Pourquoi dit-on que La Maréchale est un rôle de maturité ? Techniquement, ce n'est pas un rôle exigeant. Il ne demande pas autant que… je ne sais pas, Elektra. Mais si tu n'as pas vécu avant de l'interpréter, c'est vide, sans aucun sens. Il y a cinq ans, je n'aurais pas pu le chanter. Aujourd'hui, je peux. Ou plutôt je pourrai… avec ton aide."

"Je le voudrais bien. Mais vous avez vu comment s'est passée la répétition ? McLean, malade, s'en sortirait mieux que moi… Je ne veux pas vous décevoir… Une fois suffit."

"Tu ne m'as pas déçue. Ou peut-être que si, un peu. Mais on n'est déçu que par les gens auxquels on croit. Si tu m'étais indifférente, ça n'aurait pas d'importance. Nous ne serions même pas là pour en discuter."

"Vous croyez en moi ?"

"Du jour où je t'ai entendue chanté Chérubin à Vienne il y a trois ans."

"Chérubin, encore…"

"Ne pense plus à cette classe ! Nous sommes au-delà de ça, non ?"

"Je ne sais pas…"

"Cet après-midi, tu n'étais pas en voix. Tu es à Paris depuis moins de 48 heures. Tu es encore sous le coup du décalage horaire. Tu as des excuses."
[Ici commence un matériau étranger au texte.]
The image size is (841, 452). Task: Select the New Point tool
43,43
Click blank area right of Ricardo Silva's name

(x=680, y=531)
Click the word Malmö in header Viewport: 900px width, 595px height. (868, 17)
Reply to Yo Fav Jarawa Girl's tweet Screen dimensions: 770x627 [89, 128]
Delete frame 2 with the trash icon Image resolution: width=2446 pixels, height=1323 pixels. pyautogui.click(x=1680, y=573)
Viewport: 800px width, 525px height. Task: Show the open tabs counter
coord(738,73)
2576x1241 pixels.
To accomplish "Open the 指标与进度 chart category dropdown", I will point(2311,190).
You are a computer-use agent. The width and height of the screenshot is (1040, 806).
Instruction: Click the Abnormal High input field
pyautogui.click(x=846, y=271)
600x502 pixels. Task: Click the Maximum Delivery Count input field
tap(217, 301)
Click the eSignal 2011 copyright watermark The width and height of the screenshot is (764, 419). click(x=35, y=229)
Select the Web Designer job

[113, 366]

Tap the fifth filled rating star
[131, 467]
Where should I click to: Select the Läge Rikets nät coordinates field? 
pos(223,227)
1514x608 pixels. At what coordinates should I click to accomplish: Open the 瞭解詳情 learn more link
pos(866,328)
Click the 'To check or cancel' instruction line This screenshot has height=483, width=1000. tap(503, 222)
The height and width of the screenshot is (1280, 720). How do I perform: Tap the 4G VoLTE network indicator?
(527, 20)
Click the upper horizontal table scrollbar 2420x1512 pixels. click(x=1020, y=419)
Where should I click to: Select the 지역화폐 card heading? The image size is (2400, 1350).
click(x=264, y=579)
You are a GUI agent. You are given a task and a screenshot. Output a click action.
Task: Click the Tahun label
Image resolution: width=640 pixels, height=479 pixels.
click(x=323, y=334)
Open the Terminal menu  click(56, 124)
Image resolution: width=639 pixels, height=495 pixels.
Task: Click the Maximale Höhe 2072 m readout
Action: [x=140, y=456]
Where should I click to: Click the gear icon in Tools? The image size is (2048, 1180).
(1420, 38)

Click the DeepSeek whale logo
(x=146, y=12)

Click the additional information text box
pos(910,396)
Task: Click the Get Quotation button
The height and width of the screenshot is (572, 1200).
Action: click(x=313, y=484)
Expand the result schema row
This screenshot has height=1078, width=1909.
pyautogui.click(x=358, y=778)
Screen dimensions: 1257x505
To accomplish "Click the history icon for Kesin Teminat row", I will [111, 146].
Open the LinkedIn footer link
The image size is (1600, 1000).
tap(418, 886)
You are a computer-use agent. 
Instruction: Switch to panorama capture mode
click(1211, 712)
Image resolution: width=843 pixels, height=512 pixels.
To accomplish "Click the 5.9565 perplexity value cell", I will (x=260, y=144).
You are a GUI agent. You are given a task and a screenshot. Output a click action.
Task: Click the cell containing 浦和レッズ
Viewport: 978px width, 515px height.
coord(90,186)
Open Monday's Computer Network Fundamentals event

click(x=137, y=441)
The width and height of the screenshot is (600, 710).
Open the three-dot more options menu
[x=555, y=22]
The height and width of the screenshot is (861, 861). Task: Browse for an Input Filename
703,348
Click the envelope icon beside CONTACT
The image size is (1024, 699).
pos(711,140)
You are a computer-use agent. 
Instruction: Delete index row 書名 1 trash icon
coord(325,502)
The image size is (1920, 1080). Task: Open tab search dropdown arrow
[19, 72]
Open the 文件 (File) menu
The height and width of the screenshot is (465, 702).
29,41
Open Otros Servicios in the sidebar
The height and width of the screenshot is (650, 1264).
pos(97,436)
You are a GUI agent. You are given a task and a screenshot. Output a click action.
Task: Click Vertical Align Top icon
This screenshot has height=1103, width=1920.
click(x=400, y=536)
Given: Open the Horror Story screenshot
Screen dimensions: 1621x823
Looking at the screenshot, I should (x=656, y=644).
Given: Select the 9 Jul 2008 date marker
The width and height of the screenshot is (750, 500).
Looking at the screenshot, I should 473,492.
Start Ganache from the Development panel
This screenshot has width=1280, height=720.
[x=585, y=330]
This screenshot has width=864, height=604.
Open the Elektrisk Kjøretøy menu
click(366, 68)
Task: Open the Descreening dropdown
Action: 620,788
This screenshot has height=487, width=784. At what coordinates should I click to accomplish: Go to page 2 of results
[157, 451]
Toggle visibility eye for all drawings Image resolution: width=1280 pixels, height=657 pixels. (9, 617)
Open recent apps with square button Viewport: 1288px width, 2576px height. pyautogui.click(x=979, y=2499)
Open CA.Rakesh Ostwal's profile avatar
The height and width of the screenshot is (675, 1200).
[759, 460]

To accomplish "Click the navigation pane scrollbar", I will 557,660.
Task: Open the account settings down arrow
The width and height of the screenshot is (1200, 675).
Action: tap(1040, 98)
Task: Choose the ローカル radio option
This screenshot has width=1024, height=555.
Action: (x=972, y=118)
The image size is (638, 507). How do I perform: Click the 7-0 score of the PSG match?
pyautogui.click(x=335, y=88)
"Je ne suis pas sûre qu'il n'y ait que ça."

"Que veux-tu dire ?"

"Je veux parler de New York. Je veux comprendre ce qu'il s'est passé."

"Ne vient-on pas de le faire ?"

"Oui, mais... Je peux perdre mes moyens à tout moment face à vous si j'ai le moindre doute. Ça m'est déjà arrivé une fois."

"Je pense que tu n'as plus à t'inquiéter et je vais te le prouver."

Erika s'approcha du piano, posa ses mains sur le clavier et joua de mémoire quelques mesures qu'Athéna reconnut immédiatement.

"Tu connais ?"

"Ce n'est pas mon répertoire, mais je connais."

"Ce n'est pas non plus un rôle pour moi, mais je peux au moins chanter cet air sans me ridiculiser. Faisons un essai !"

Erika joua à nouveau les premières notes et commença à chanter

Viens, Mallika, les lianes en fleurs
Jettent déjà leur ombre
sur le ruisseau sacré
qui coule, calme et sombre,
Eveillé par le chant
des oiseaux tapageurs !

Athena poursuivit :

Oh ! maîtresse,
c'est l'heure où je te vois sourire,
l'heure bénie où je puis lire
dans le cœur toujours fermé
de Lakmé !

et enfin ensemble :

(Erika)

Dôme épais le jasmin
à la rose s'assemble,
rive en fleur, frais matin,
nous appellent ensemble.
Ah ! glissons en suivantle courant fuyant
dans l'onde frémissante.
D'une main nonchalante,
gagnons le bord,où l'oiseau chante ;
Dôme épais, blanc jasmin
nous appellent ensemble.

(Athéna)

Sous le dôme épais
où le blanc jasmin
à la rose s'assemble,
sur la rive en fleur,
riant au matin
viens, descendons ensemble.
Doucement glissons :
de son flot charmant
suivons le courant fuyant
dans l'onde frémissante.
D'une main nonchalante,
viens, gagnons le bord,
où la source dort
et l'oiseau chante.
Sous le dôme épais,
sous le blanc jasminah !
descendons ensemble !"

Elle se regardèrent pour la première fois depuis le début du morceau et échangèrent une espèce de demi-sourire : Erika avait eu raison cette fois-ci. Elles pouvaient chanter ensemble et le résultat était plus que satisfaisant.

Elles finirent le morceau, sereinement.